How to Say Yes and Stop the 'Cold-Calling' Process


When you are a novice in the industry that you are becoming acquainted to, there is the general assumption to ask for more tasks, more jobs, more experience, more contacts, more networking, more full exposure to get yourself associated with the right people and right contacts to know your name. How do you stay present within the industry without having to rely on cold-calling and running your energy dry? 

It's been a year since I started teaching yoga professionally, and I still have constant fears that I am not already well established within my direct community and fitness industry. And that's okay...

I was having a conversation with a co-worker whom was interested in becoming a full-time yoga instructor once completing the 200-hour teacher training program. I didn't absolutely agree and support the idea, but I wasn't about to shut the possibility of it happening for this person either. Being given the opportunities to teach does not happen right away, like anything in the fitness and wellness industry, and it may take many trials in different studios, gyms, and systems of management before finding something that works for you financially and for your lifestyle.

It’s not always about being everywhere and being on the top of every important person’s list that should be of high priority to you. 

Sometimes saying "Yes!" to an opportunity opens new doors; other times, being able to carefully craft a plan of what to work around and say "No, thank you" is equally as valid and makes room for where you need to direct your energy in a wise and optimized manner. 

Prioritizing work for work's sake is something most of us dread unless we are absolutely stimulated and excited by what it is that we wake up every day for. 

Perhaps we can create that mentality of waking up with a fresh, new opportunity constantly on the horizon. I like writing these things down, first thing when I wake up.

  • Find the things that stimulate you:

    • whether this may be cooking and meal prepping, deep conversations with coworkers, group exercise, etc. Carefully carve out what it is that you look forward to in a work day.
    • And if you don't know what stimulates you - make a list of the things that absolutely BORE you and that you would rather avoid doing. Next, use this list to find things you would enjoy instead. 
    • Do the work environments that you seek out promote these activities, values, or principles as well?


  • Create opportunities that don't already exist.

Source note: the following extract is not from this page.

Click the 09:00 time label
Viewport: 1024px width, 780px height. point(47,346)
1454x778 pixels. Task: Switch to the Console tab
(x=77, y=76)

    • Look for areas in your life and habits that you usually frequent and take notice of the things most people including yourself complain is missing
    • Are there talents or areas of expertise that you can offer, simply by speaking up and providing feedback for?
    • Sometimes, planting the seed and creating the invitation of a potential event speaks louder than planning and executing an actual event out. 


  • Keep some doors open in the meanwhile...

    • Be proactive, but not too proactive while you wait. It's good to have an end-goal to work towards but if that specific hiring manager or company does not contact you, that doesn't mean you should switch professions or call it quits. Sometimes, it's good to keep good relations with management and HR to ask for specific opportunities down the road that may be more specific to what you really want. 
    • It helps to maintain a reputable demeanour across the community - so whether you are volunteering, offering service and your time to a community, or other voluntary act, business professionals will see this as a high-level of commitment and trustworthiness to invest in your time. 


  • Build a brand portfolio

    • Create a mission statement. Why is it that you do what you do, for what audience, and towards what benefit.
    • It's common for hiring management to check social media handles, blogs, LinkedIn profiles in addition to checking references and reading mindfully-crafted cover letters. Be authentic in your prose and never copy another user in a similar industry just to gain credibility and professionalism. 
    • Collaborate! What a wonderful avenue to share the artistic merits of other producers, designers, creators and thinkers, while sharing your own vision as well.

Setting up an example of how you wish to be portrayed and treated in the industry, allows others to direct their resources and energy towards you. This may skip the more formal steps of having to provide an elevator pitch, perform an audition, or submit a written request letter. Constantly reflect on your current opportunities and if they are the stepping stones leading up to your favoured end goals.

By narrowing down the opportunities that align with your mission statement and allow you to authentically thrive, you will gain more energy to give back to yourself and the sources that fuel you with more work. At the end of the day, anyone will tell you, networking is all about building relationships. If you spend energy building the wrong types of relationships, your end-products will have the weakest foundation. 

The less energy you spend dwelling on situations that could have happened, or should have happened, start creating and embellishing the situations that you see unfolding. Start having conversations, start having empowering brainstorming sessions, start journalling, get it all done clearly so you don't have to waste time cold-calling and figuring out if you fit into another rigid cookie-cutter mould. 

Just as grace is the ultimate source of the force that pushes us to ascend the ladder of human evolution, so it is entropy that causes us to resist that force, to stay at the comfortable, easy rung where we now are [...] The issue of power, in spiritual growth as in professional growth. The call to grace is a promotion, a call to a position of a higher responsibility and power.